Bart Newman was gobsmacked.
He said he’d been working with the Arkansas Insurance Department for weeks on a plan to rescue Alliance Insurance Group, where he has worked as an insurance agent since selling his Hot Springs insurance agency to Alliance owner Berry Bishop four years ago.
Then he learned from an Arkansas Business report that Insurance Commissioner Allen Kerr had suspended Alliance’s license, and Bishop’s, in an emergency order Tuesday morning, leaving Newman and three other producers unsure exactly what services they can provide to existing clients until they get a new agency set up – which they hope will be this week.
As Arkansas Business reported, Kerr’s order alleges that Bishop converted some $1.7 million in premium received from customers to his personal use and received more than $1 million from the Bank of Prescott by creating phony premium finance agreements.

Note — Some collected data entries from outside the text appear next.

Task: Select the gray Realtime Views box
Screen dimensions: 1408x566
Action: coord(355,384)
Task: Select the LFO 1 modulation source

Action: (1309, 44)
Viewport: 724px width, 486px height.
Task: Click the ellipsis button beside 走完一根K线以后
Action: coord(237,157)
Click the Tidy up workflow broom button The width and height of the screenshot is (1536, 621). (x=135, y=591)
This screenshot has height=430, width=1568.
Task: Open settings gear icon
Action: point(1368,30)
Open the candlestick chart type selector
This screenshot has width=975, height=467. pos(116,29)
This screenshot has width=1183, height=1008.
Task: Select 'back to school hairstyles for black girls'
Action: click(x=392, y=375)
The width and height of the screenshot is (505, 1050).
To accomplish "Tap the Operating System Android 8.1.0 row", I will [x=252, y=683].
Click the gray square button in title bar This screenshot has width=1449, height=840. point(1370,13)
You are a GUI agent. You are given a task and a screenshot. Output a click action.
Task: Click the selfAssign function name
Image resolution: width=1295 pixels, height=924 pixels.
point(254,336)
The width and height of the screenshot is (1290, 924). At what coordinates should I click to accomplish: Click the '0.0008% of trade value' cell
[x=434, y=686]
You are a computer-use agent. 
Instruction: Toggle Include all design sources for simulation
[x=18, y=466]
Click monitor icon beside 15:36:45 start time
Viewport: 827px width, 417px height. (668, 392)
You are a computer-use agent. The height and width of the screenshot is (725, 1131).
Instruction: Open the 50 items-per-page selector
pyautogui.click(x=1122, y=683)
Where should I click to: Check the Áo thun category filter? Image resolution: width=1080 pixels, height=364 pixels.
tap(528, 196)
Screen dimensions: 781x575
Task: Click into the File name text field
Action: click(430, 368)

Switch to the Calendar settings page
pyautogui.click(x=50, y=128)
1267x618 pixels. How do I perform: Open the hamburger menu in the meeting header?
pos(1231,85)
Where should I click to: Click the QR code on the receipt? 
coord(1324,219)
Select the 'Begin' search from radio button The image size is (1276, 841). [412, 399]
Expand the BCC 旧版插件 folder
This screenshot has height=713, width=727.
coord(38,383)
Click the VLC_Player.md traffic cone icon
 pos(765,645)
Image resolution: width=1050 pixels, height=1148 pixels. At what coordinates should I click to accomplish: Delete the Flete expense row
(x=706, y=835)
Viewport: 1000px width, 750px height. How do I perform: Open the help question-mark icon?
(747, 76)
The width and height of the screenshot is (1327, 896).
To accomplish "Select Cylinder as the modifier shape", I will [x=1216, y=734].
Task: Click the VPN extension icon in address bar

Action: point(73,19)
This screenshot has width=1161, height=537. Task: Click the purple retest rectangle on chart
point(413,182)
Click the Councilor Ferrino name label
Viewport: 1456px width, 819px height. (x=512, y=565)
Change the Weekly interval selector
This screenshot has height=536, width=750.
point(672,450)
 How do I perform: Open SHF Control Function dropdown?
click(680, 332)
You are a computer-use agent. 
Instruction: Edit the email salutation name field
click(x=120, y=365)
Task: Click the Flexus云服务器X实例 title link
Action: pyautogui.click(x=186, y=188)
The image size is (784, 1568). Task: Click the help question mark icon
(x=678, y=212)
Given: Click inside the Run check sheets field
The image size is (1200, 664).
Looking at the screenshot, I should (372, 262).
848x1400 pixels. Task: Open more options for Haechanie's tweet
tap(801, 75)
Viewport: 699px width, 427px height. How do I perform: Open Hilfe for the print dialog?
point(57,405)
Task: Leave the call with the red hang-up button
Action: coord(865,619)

Newman said he first discovered “strange things” in Alliance’s accounts receivable about seven weeks ago and, after some investigation and a confrontation with Bishop, he reported his suspicions to the AID in the third week of March.
By then, Bishop had already agreed to a plan for his son-in-law, Nathan Price, to buy Alliance’s main office in Arkadelphia and a satellite office in Prescott and for Newman and two other agents, Ryan Browning and Ronnie Ralph, to buy the Hot Springs office.
The letter of intent, dated March 15, offered an amount equal to Alliance’s 2017 commission revenue on premium of about $15 million. (At an industry average commission of 12-13 percent of premium, that translates to a sales price of $1.8 million-$2 million.)
The proceeds of the sale, Newman said, would have been used to pay carriers who were due premium that had been received by Alliance but not remitted. “No one’s insurance coverage has lapsed or been canceled,” Newman emphasized. “Everyone’s insured.”
But the future of Alliance Insurance Group and its 21 employees was not as clear on Tuesday afternoon. Newman was still willing to buy the agency, “but I’ve got to have some cooperation from the Insurance Department.”
Newman said he and the other prospective buyers had insisted that Bishop stay away from the business while he worked “13 hours a day” to fix the mess. In his order, Kerr said that with Bishop “no longer in active control or management of Alliance Insurance Group” it was “unclear under what authority the remaining employees are making managerial and financial decisions.”
Ryan James, spokesman for the Insurance Department, declined to comment about the Alliance case other than to encourage the agency’s customers to contact their insurance carriers or the AID’s Consumer Services Division with any questions.
He also said that a licensed insurance agent with an appointment from a carrier can sell policies without being affiliated with an agency. Newman said he and his co-workers were not directly contracted by the carriers.
Bishop, who has not been charged with any crime, declined to comment, and his attorney, Tyler Tapp of Hot Springs, was not available for comment on Tuesday afternoon. Price also declined to comment.
Newman, 63, owned Douglass-Newman Insurance Agency in Hot Springs from 1987 to 2014, when he sold it for cash to Alliance, which already had a Hot Springs office. His former business was rolled into Alliance, and he worked there as an employee.